The energy required to run the desalination plants accounts for approximately 52% of the total energy demand, while the remaining 48% is to pump the water. For countries such as Tajikistan and Chile, water pumping accounts for more than 70% of the total energy demand. In contrast, countries with shorter pumping distances, such as Qatar and Vietnam, use less than 10% of the total energy demand for pumping. Figure 4c shows that the energy demand per unit tonne of average annual CO2 sequestered, on a global average, stabilizes at around 1 MWh per tCO2 by 2100 for the proposed system. The minimum–maximum interval indicates that countries can have more or less than this average. The peak in 2040 is due to the increase in energy demand as growing trees require more water but still have lower carbon sequestration potential, with energy demand starting to decline as carbon sequestration potential increases. The energy demand decreases to almost 1 MWh per tCO2 by 2100, while for some countries it is even less, as shown by the red shaded area. Pumping energy demand accounts for almost half of the total average, while in some countries the pumping energy demand is minimal, as shown by the lower end of the blue area. In 2070, the ten countries with the largest CO2 sequestration potential accounting for 65% of the global potential (Algeria, Australia, Egypt, Libya, Mauritania, Mexico, Niger, Saudi Arabia, Sudan, the United States) have energy efficiency use values of 1–1.5 MWh per tCO2. The pumping distances shown in Supplementary Figs. 7–11 capture more details on the global system. Table 1 summarizes key features of the global energy system required during the lifetime of the forests for the years 2030, 2050, 2070 and 2100.

Table 1 Key features of the global energy system for the years 2030, 2050, 2070 and 2100

Comparing major carbon dioxide removal options

In Table 2, the features of the CDR options proposed in this research are compared with those of the main CDR options currently used in IAM models: direct air capture and carbon capture storage (DACCS) and bioenergy and CCS (BECCS). BECCS has historically been the dominant CDR technology due to the perceived lower costs, ability to generate electricity and provide flexibility to the energy system. However, the increasing limitations of water and land constrain the deployment of BECCS27,28,29,30. Meanwhile, the projected decreasing costs and potential of DACCS have made the technology an increasingly attractive CDR option27,31.

Table 2 Comparison of the data from this research with those of DACCS (low-temperature DAC) and BECCS

The costs for afforestation shown above post-2050 can be expected to decrease further due to the declining RE costs. Based on the data in Table 2, by mid-century, DACCS at approximately €100 per tCO2 may be a cheaper CDR option than desalination-based afforestation. However, on a country basis, as shown in Fig. 3c and Supplementary Data 2, afforestation with RE-based SWRO may be a more cost-effective solution, with the added benefits of restoring land. For the case of the green wall restoration project in the Sahel region, a dollar invested in the restoration of degraded land is found to yield economic returns of US$1.1–4.4 (ref. 32). The median economic benefits in the Sahel region due to restored forests are estimated to be US$215,200 km−2. The benefits of forest restoration on arid lands are not within the scope of this research, but if included, will further bring down the costs for desalination-based afforestation in some regions. A key drawback of desalination-based afforestation is the approximately 20 yr time delay after the investment to benefit from a substantial CO2 sequestration rate as shown in Fig. 3b. This delay and uncertainty impede the planning of climate mitigation portfolios for different regions.

In Supplementary Data 1, we present further analysis of the contribution of afforestation with RE-based SWRO to climate change mitigation efforts considering a future scenario where the global energy system achieves zero emissions by 2050.

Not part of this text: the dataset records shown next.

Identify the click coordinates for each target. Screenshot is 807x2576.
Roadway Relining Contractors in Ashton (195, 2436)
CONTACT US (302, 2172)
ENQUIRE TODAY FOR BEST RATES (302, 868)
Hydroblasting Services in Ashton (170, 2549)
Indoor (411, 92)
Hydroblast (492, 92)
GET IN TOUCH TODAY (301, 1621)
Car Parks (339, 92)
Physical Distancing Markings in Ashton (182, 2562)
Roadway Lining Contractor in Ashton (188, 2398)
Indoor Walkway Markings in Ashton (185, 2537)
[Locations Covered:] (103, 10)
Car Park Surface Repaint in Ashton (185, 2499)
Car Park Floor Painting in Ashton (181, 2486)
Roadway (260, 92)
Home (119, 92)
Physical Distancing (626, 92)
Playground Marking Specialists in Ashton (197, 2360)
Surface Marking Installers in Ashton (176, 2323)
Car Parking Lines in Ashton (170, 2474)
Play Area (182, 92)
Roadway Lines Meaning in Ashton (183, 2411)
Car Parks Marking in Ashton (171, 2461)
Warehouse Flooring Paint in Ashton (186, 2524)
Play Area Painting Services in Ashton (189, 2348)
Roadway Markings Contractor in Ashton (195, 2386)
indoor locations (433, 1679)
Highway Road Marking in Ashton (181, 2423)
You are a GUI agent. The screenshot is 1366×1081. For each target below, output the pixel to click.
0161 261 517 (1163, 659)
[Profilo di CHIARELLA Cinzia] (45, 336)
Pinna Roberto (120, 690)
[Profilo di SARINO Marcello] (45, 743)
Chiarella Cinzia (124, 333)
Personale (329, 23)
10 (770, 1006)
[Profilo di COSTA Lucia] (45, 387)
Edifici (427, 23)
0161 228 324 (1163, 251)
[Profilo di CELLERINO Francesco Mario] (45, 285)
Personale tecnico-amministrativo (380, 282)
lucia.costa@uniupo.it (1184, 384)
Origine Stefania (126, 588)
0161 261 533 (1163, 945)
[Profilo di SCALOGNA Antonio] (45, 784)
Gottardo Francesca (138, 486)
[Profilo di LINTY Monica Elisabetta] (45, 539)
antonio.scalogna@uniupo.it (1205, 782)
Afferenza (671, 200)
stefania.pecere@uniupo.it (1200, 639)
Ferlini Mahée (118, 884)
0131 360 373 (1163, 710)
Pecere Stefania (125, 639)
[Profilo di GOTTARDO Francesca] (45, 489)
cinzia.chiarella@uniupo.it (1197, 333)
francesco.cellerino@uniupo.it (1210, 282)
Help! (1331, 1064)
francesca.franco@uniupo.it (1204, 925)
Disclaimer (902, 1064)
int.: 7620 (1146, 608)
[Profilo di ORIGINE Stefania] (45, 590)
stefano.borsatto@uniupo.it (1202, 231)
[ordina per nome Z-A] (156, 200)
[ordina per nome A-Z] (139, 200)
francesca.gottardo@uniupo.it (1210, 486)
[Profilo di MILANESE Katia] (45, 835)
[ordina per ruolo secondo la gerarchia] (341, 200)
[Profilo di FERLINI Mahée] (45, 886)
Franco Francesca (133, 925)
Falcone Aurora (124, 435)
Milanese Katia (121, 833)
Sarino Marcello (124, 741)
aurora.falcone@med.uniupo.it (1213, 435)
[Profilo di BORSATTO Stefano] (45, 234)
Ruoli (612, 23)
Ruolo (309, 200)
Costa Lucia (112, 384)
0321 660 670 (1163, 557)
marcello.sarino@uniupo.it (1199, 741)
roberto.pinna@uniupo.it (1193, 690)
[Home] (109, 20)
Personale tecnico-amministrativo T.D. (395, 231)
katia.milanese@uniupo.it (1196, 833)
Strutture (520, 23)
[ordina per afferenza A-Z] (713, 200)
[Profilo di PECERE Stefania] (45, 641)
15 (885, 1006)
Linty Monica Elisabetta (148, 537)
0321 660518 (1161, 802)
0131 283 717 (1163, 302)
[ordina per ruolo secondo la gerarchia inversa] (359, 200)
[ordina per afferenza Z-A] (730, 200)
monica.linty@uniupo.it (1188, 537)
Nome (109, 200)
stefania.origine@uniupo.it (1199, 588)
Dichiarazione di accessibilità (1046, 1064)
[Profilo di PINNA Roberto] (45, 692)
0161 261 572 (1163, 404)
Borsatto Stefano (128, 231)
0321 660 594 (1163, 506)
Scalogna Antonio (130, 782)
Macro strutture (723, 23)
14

The goal of this work is to highlight the untapped afforestation potential on arid lands to support tree growth and provide a substantial CDR opportunity, provided there is a secure supply of water. While the initial costs of such a system are high (a global average of €457 per tCO2), the increasing carbon sequestration potential of the trees and decreasing cost of renewable electricity make such projects competitive with CDR options such as DACCS and BECCS. Forests also help fight the increasing threats of desertification, soil erosion and floods, and help fix the water cycle. By mid-century, about 0.26 GtCO2 could be sequestered annually through afforestation with RE-based SWRO at annual historic costs of €50–100 per tCO2. By the end of the century, the number rises to 6.7 GtCO2 for the same cost range. Solar PV and wind enable the production of low-cost desalinated water and thereby create opportunities for afforestation in arid regions. An increase in precipitation due to the tree canopy cover, which has not been accounted for in detail due to the lack of available data, will further drive down these costs as water is the key cost component25. It has to be noted that areas of restoration where water is not an issue will provide the cheapest carbon sequestration opportunities.

Issues with large quantities of concentrated brine currently being discharged into the marine environment—an estimated 142 million m3 d−1—from the global desalination capacity of 95 million m3 d−1 have been highlighted33. This leads to the pollution of coastal waters and damage to sensitive marine life, which will deteriorate as the global desalination capacity increases. Brine management of desalination plants is of crucial relevance for overall sustainability. An increasing area of interest is the recovery of minerals from concentrated brine discharge to meet the increasing global demand for critical elements while creating new economic opportunities for the regions33,34. In addition to mineral recovery, existing industrial processes can be used to extract chemicals such as sodium hydroxide and hydrochloric acid, which are used within the desalination plants themselves and in other various applications35. The use of treated brine discharge as an unconventional water source for the copper industry in Chile has also been demonstrated36. The use of brine discharge will further contribute to the reduction in costs of desalinated water.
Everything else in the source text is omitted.